## WHAT YOU WILL DO
Edit the records so that "Name field" becomes "Name column", leaving everything else unchanged, and give the lines again without the pictures.
::::::::::
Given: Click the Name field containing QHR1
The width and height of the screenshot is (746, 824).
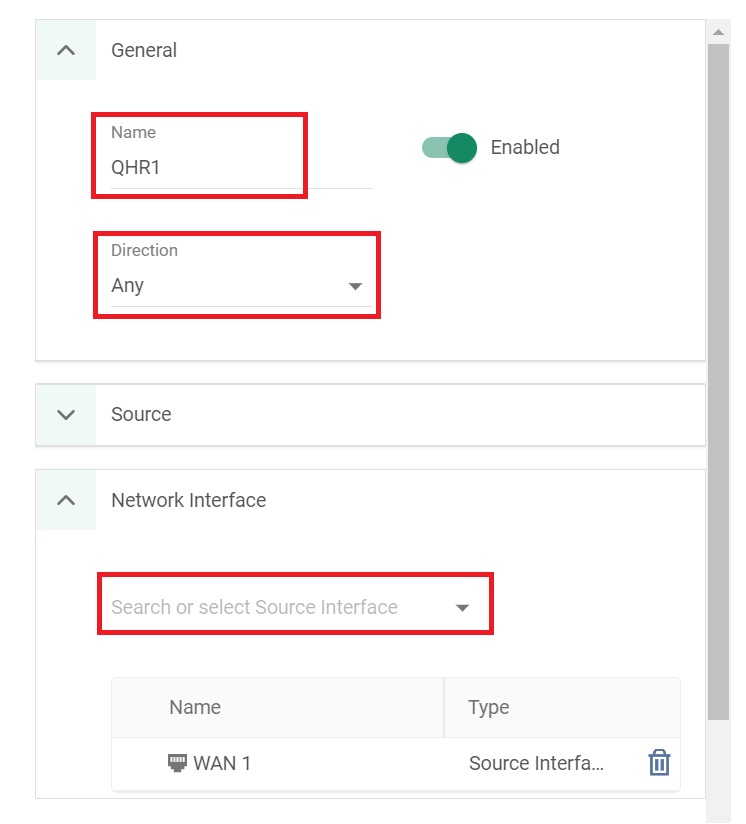Looking at the screenshot, I should (200, 167).
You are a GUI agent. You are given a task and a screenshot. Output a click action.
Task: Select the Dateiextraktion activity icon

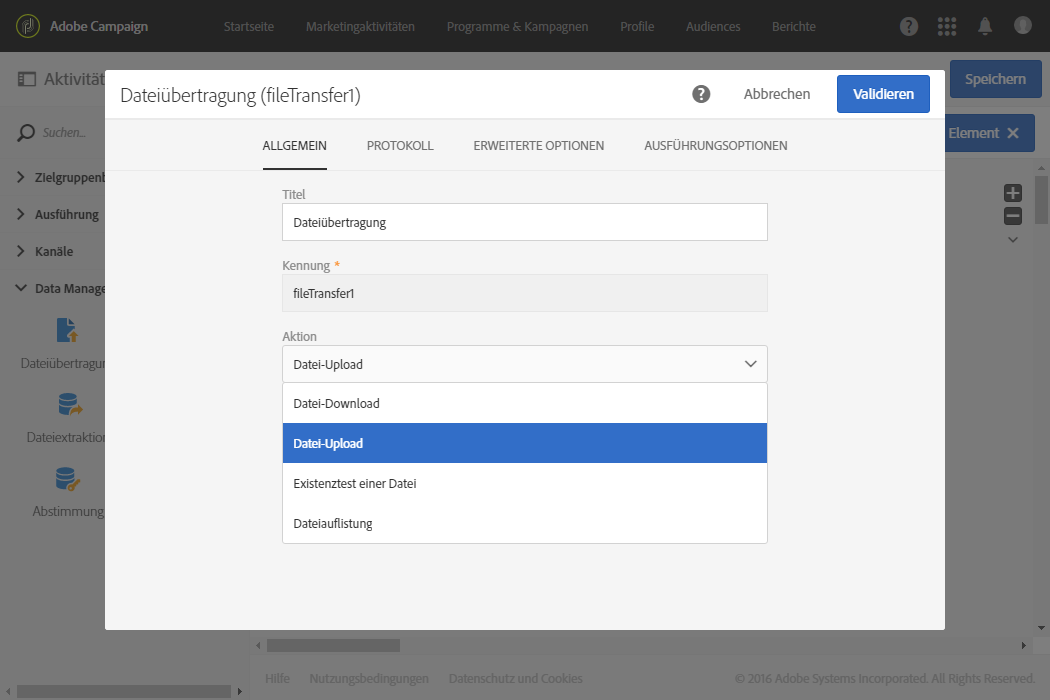tap(68, 404)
::::::::::
## EXERCISE SOLUTION
Given: Click the Name column containing QHR1
The width and height of the screenshot is (746, 824).
Looking at the screenshot, I should (200, 167).
You are a GUI agent. You are given a task and a screenshot. Output a click action.
Task: Select the Dateiextraktion activity icon

tap(68, 404)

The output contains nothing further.